◆ **Exercise description**:
Format all of the rows below as a JSON list of strings, with one string for each line and no blank lines.

(Location data for words and elements)
________________________________________

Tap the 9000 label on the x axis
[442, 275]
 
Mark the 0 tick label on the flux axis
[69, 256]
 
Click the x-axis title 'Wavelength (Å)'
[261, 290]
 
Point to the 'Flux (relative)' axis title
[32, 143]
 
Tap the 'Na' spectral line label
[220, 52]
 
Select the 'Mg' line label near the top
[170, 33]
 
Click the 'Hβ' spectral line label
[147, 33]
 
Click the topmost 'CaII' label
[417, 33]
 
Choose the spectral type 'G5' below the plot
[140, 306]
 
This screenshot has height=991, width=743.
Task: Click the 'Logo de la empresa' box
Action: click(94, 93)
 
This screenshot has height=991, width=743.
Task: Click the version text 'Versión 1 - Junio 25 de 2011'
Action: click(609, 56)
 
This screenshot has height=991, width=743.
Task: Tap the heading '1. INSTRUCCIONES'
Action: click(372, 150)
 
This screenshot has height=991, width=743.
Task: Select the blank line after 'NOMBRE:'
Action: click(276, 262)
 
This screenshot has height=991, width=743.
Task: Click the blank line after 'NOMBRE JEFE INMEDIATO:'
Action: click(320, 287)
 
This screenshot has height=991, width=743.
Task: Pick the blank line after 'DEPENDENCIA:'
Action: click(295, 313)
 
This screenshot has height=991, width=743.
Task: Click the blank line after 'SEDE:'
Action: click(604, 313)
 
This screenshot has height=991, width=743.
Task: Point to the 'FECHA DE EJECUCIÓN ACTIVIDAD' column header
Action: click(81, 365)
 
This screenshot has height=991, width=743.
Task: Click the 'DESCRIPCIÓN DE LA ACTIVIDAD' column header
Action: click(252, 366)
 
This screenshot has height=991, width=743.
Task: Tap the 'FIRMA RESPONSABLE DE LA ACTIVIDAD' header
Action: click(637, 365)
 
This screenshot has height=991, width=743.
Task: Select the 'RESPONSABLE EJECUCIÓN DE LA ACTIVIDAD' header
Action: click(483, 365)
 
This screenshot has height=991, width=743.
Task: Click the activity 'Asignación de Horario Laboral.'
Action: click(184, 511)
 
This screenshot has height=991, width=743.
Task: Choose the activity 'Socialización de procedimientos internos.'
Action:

________________________________________

◆ **Exercise output**:
[
  "Tap the 9000 label on the x axis",
  "[442, 275]",
  "Mark the 0 tick label on the flux axis",
  "[69, 256]",
  "Click the x-axis title 'Wavelength (Å)'",
  "[261, 290]",
  "Point to the 'Flux (relative)' axis title",
  "[32, 143]",
  "Tap the 'Na' spectral line label",
  "[220, 52]",
  "Select the 'Mg' line label near the top",
  "[170, 33]",
  "Click the 'Hβ' spectral line label",
  "[147, 33]",
  "Click the topmost 'CaII' label",
  "[417, 33]",
  "Choose the spectral type 'G5' below the plot",
  "[140, 306]",
  "This screenshot has height=991, width=743.",
  "Task: Click the 'Logo de la empresa' box",
  "Action: click(94, 93)",
  "This screenshot has height=991, width=743.",
  "Task: Click the version text 'Versión 1 - Junio 25 de 2011'",
  "Action: click(609, 56)",
  "This screenshot has height=991, width=743.",
  "Task: Tap the heading '1. INSTRUCCIONES'",
  "Action: click(372, 150)",
  "This screenshot has height=991, width=743.",
  "Task: Select the blank line after 'NOMBRE:'",
  "Action: click(276, 262)",
  "This screenshot has height=991, width=743.",
  "Task: Click the blank line after 'NOMBRE JEFE INMEDIATO:'",
  "Action: click(320, 287)",
  "This screenshot has height=991, width=743.",
  "Task: Pick the blank line after 'DEPENDENCIA:'",
  "Action: click(295, 313)",
  "This screenshot has height=991, width=743.",
  "Task: Click the blank line after 'SEDE:'",
  "Action: click(604, 313)",
  "This screenshot has height=991, width=743.",
  "Task: Point to the 'FECHA DE EJECUCIÓN ACTIVIDAD' column header",
  "Action: click(81, 365)",
  "This screenshot has height=991, width=743.",
  "Task: Click the 'DESCRIPCIÓN DE LA ACTIVIDAD' column header",
  "Action: click(252, 366)",
  "This screenshot has height=991, width=743.",
  "Task: Tap the 'FIRMA RESPONSABLE DE LA ACTIVIDAD' header",
  "Action: click(637, 365)",
  "This screenshot has height=991, width=743.",
  "Task: Select the 'RESPONSABLE EJECUCIÓN DE LA ACTIVIDAD' header",
  "Action: click(483, 365)",
  "This screenshot has height=991, width=743.",
  "Task: Click the activity 'Asignación de Horario Laboral.'",
  "Action: click(184, 511)",
  "This screenshot has height=991, width=743.",
  "Task: Choose the activity 'Socialización de procedimientos internos.'",
  "Action:"
]